I'm still, as you can see, working on my Nancy Kress kick. I finished this one last night while Davan was at Zig Zag practice while sitting inside a Fred Meyer's (grocery store and general department store for those not from the Northwest), as is becoming my habit. I don't like sitting in the car in the dark and cold very much and buying a tea/coffee/prepared food item in order to sit inside a coffee shop is both cost preventative and, other than tea, not what I want to put in my body. Last week, though, I hit upon the Fred Meyer idea. This particular Fred Meyer's has a nice, big seating area for those eating out of their deli type area. I go and buy an apple from the produce section, which runs me about 50 cents, then sit in their seating area and enjoy my apple. It's cheap and I get to be warm. I just have to make sure I don't stray into less healthy food choices, as I nearly did last night before coming to my senses.
Onto the review!
Steal Across the Sky is a book with an interesting premise. It's the near future - 2020 - and aliens have some to visit. Rather than attack us or mentor us into a new age, they want to atone. It seems that, many thousands of years ago, they took some humans and seeded other planets with these humans. However, that is not what they want to atone for.
So, what then, do they want to atone for? Well, that's the question. Chosen from volunteers, they take 21 humans to visit the other human worlds. In each ship are three humans, two to each visit one of two planets in a system and one for backup, if the original two are, for some reason, unable to visit the planets or just to monitor from the ship, otherwise.

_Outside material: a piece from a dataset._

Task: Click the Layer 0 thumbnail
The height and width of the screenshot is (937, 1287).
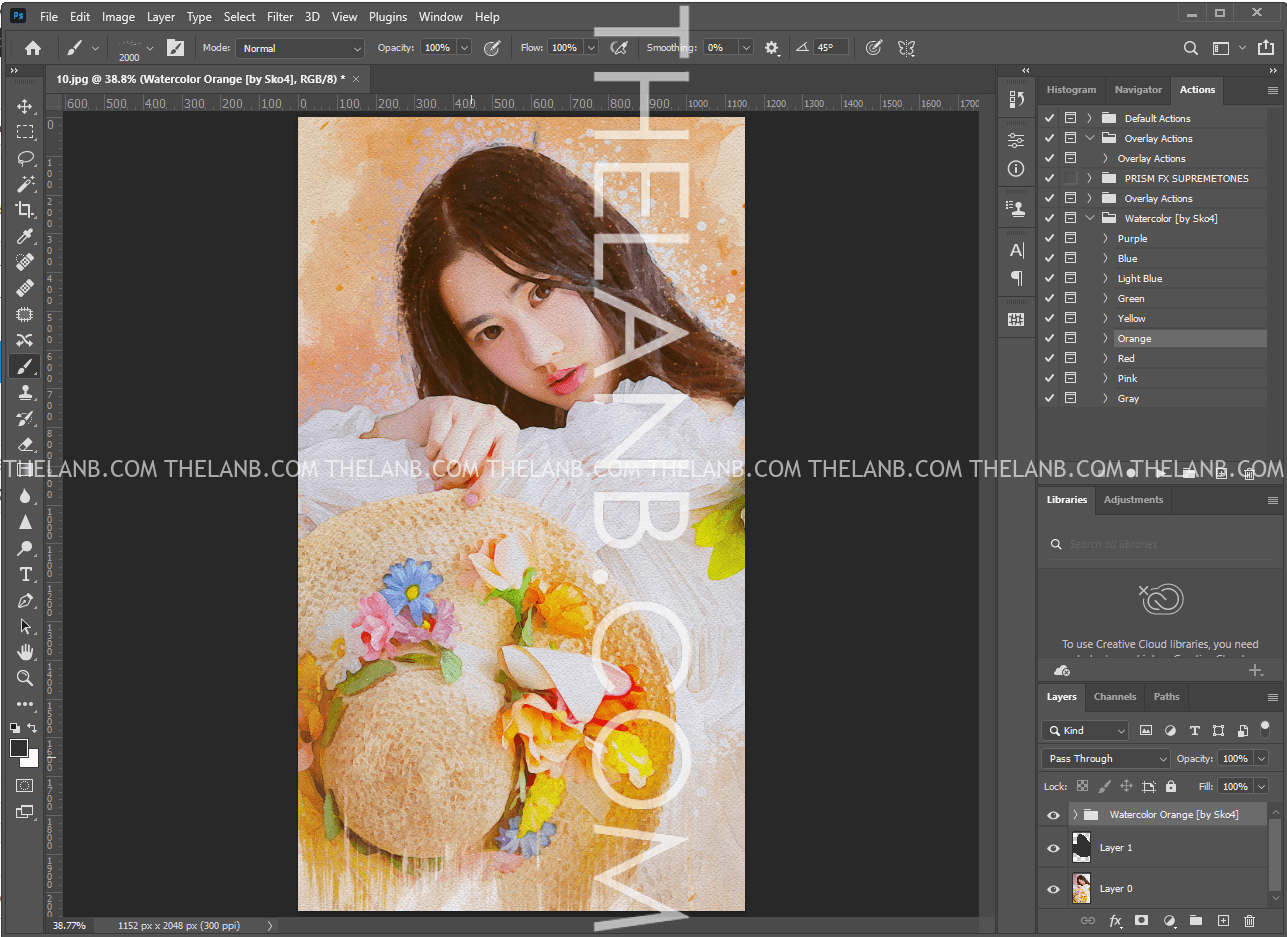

What these witnesses observe starts a large controversy upon their return to Earth. How do they and the rest of "us" handle it?
I enjoyed the over all premise and the glimpse of what tourist travel to the moon might look like in just a decade or so. However, I did not much identify with the characters. The story is told, over the course of the book, from the point of view of four different witnesses and their chapters are interspersed with little tidbits from newspapers, popular culture, presidential briefings, military briefings and the like, which I enjoyed.
Out of the four main characters, however, I sort of, kind of identified with two of them while another one of them drove me absolutely batty and the fourth was...understandable, but unliked by me. While I saw why the characters were who they were and how they helped the story along, it did lessen my enjoyment, being annoyed with them.
My rating for this book is a 7.5 - great story concept, but not always a truly great reading experience.